Mushrooming bilateral and regional trade agreement meetings need to regulate global production so as to benefit non-members too.
But the World Trade Organisation multilateral system also has a role in reducing the resulting complexity, according to the latest edition of the organisation’s flagship publication released on July 20, 2011 in Geneva.
The World Trade Report 2011 observes that these Preferential Trade Agreements (PTAs) are becoming more complex, involving pacts between regions, as well as between countries or within regions.
Many PTAs are moving toward deeper integration that goes beyond tariffs and other measures at national borders, according to the WTO. A growing number include domestic policies such as regulations on services and investment, intellectual-property protection and competition policy, it said.
“These trends raise vital questions about the focus and reach of the WTO, and the value assigned by governments to globally based trade relations,” Director-General Pascal Lamy said on the trade arbiter’s website.
The report argues that deep PTAs reflect important changes in the world economy such as the growth of global production networks.
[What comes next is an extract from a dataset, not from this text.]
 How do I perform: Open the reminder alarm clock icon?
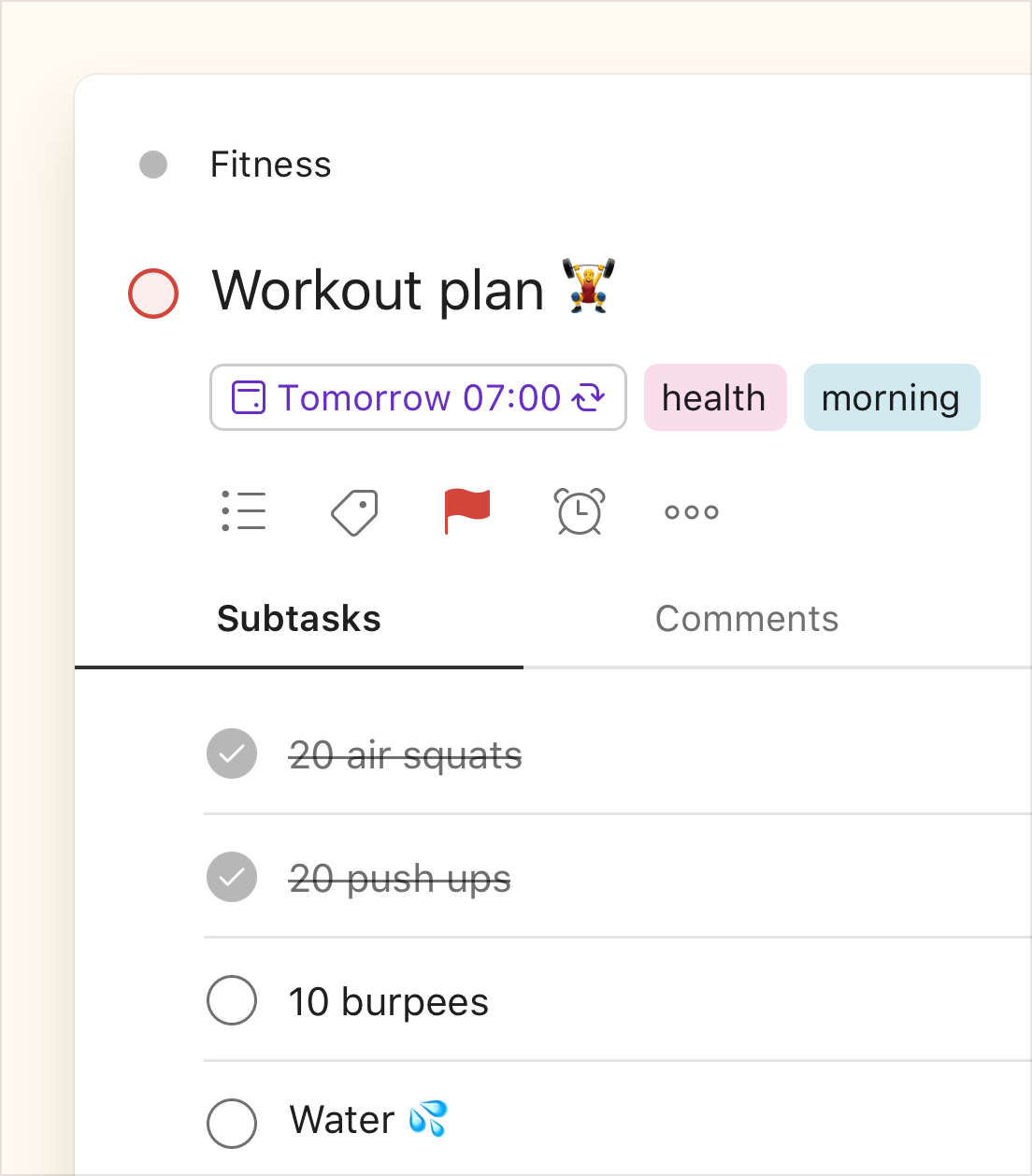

These networks require better regulation and supervision in a range of areas, and deeper PTAs may be addressing this need.
The result is that deeper PTAs can also benefit other countries rather than discriminating against them.
On the one hand, lower preferential tariffs within these free trade agreements no longer offer much of an advantage because non-preferential tariffs (“most-favoured nation” or “MFN” in WTO jargon) are already low.